How much VRAM does North Mini Code 1.0 need?

About 48 GB — the minimum this recipe targets.

How hard is this setup?

Advanced — follow the steps above.

North Mini Code 1.0 on Apple M3 Max: Local Agentic Coding via llama.cpp Metal + OpenHands (48GB Unified Memory)

What You'll Build

A local, private agentic-coding setup: North Mini Code 1.0 — Cohere Labs' open Apache-2.0 Mixture-of-Experts coding model — served as an OpenAI-compatible endpoint by llama.cpp using Apple's Metal backend on an Apple M3 Max with 48 GB unified memory, driven by the OpenHands coding agent so the model can read your repo, run shell commands, and edit files. There is no NVIDIA GPU, no CUDA, no FlashAttention. North Mini Code is a 30B-A3B MoE (30B total parameters, ~3B active per token) built for pure agentic coding: it emits native JSON-schema tool calls and supports interleaved thinking (a reasoning stream alongside its tool calls). Unlike the tight-fit 24 GB NVIDIA cards — where Q4_K_M (~17.5 GB) is the only quant that fits with working context — the M3 Max's 48 GB unified pool is roomy enough to lead with the near-lossless Q6_K quant (24.59 GB) and still leave room for the KV cache and a real context window.
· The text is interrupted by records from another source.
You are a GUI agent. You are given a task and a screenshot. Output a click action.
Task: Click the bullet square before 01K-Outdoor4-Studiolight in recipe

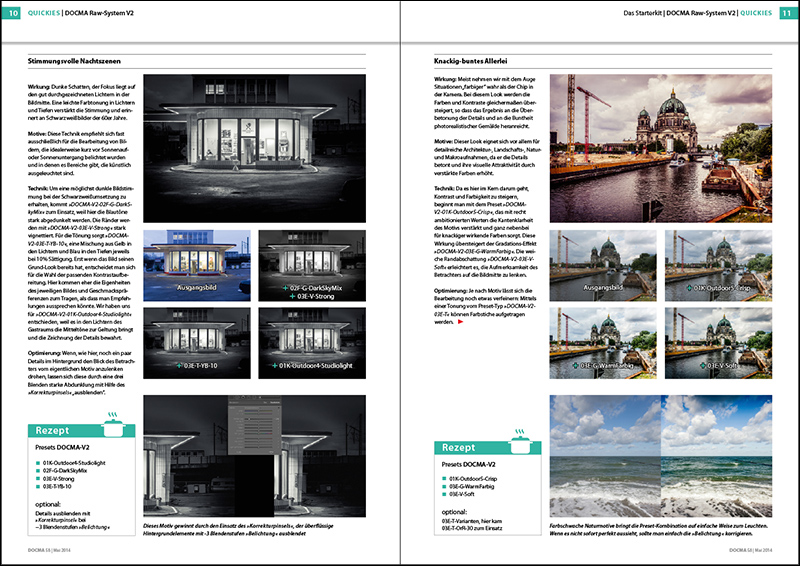39,465
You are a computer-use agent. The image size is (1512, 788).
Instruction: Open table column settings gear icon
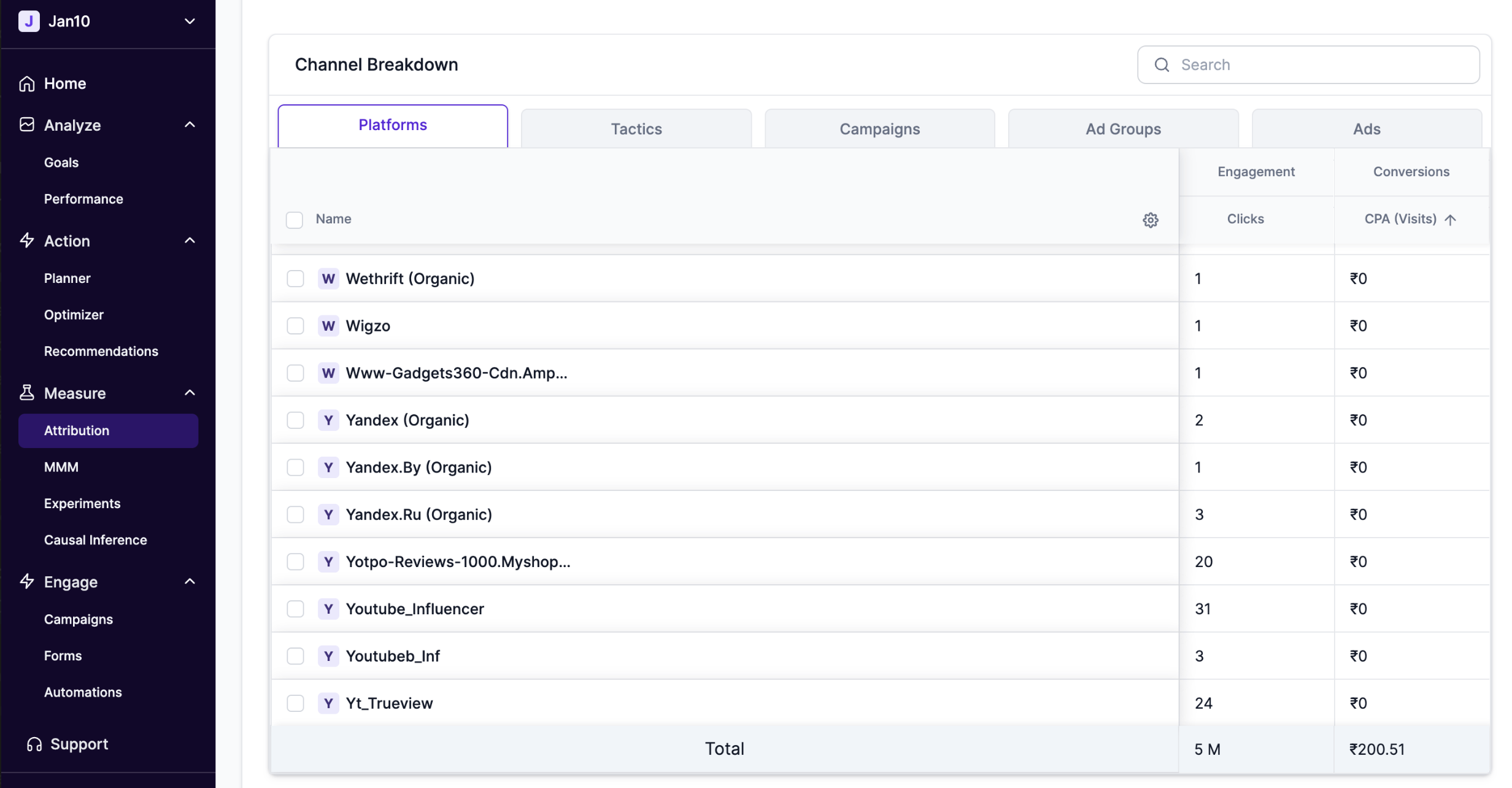point(1150,220)
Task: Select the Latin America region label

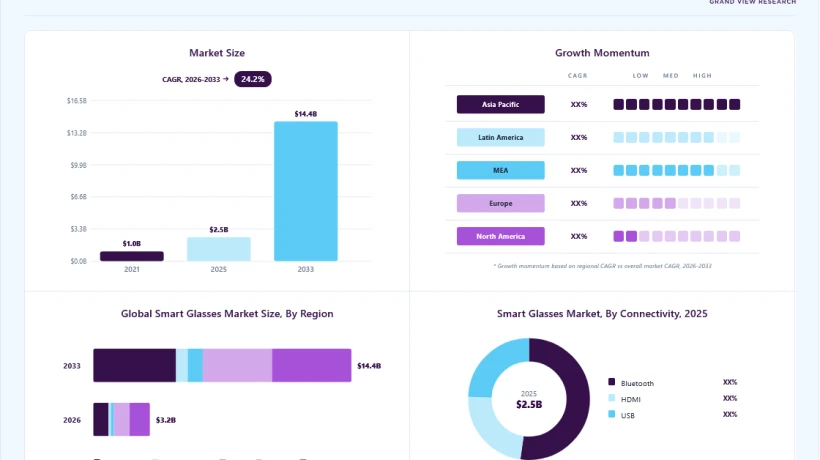Action: click(x=500, y=137)
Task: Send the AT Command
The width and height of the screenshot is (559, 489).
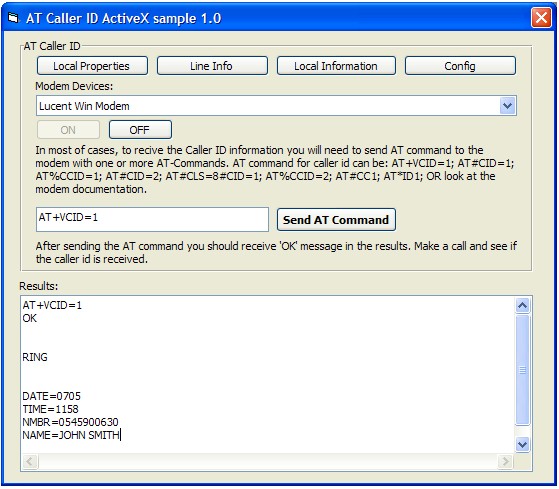Action: coord(336,220)
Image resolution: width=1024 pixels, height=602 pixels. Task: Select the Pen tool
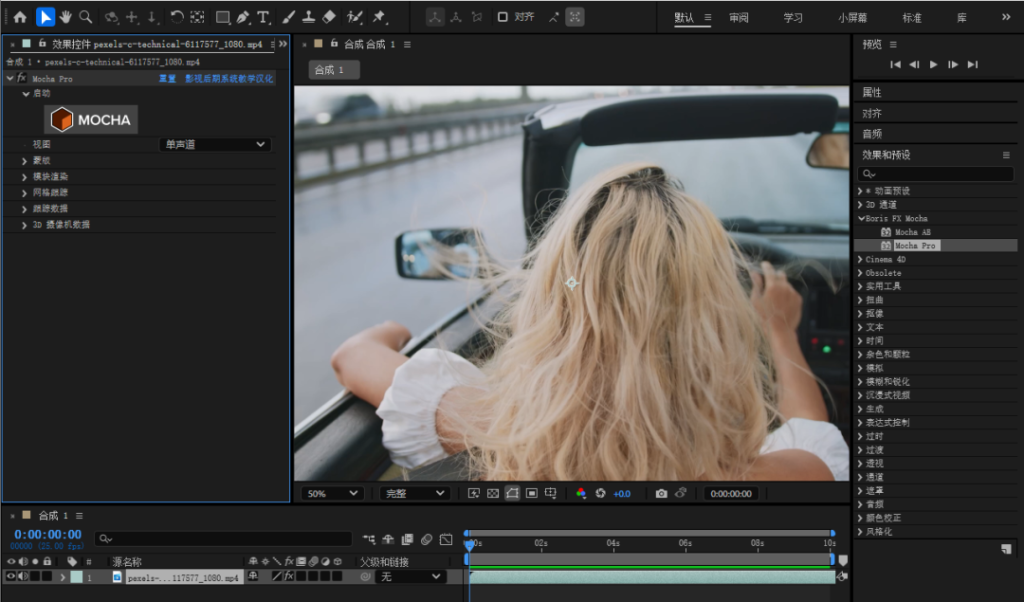click(244, 16)
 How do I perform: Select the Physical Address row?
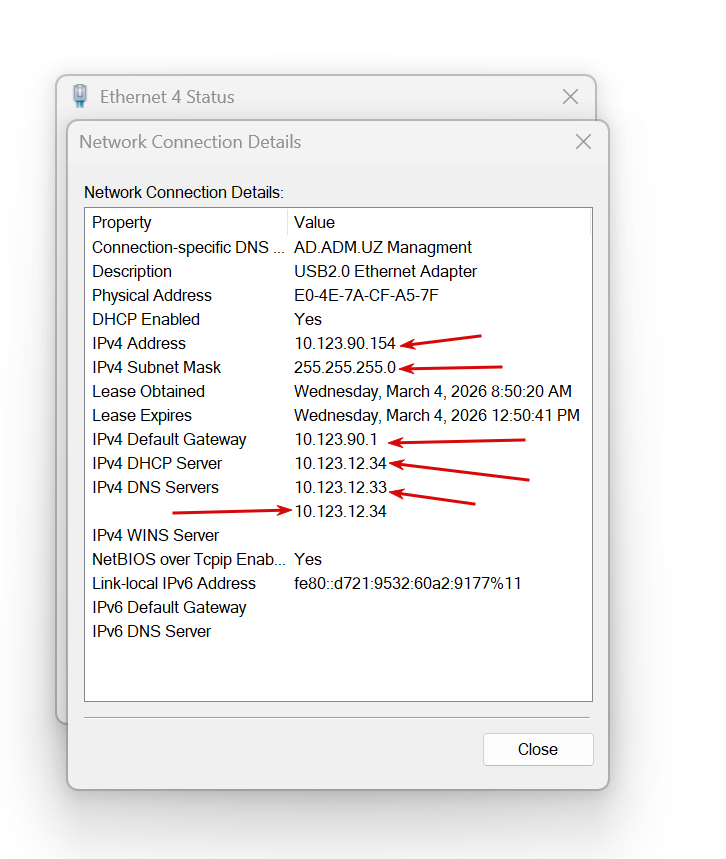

Hardware data: Apple M3 Max (48 GB unified memory) · North Mini Code 1.0 Q6_K GGUF (24.59 GB weights) · roomy fit, real context · See benchmark data

ℹ️ Apache-2.0 — commercial use is allowed. North Mini Code 1.0 ships under Apache-2.0, which is notable because Cohere's open weights usually land under the non-commercial CC-BY-NC. Apache-2.0 is a permissive license: you may use, modify, and deploy this model commercially. Confirm the terms against the model card before you ship.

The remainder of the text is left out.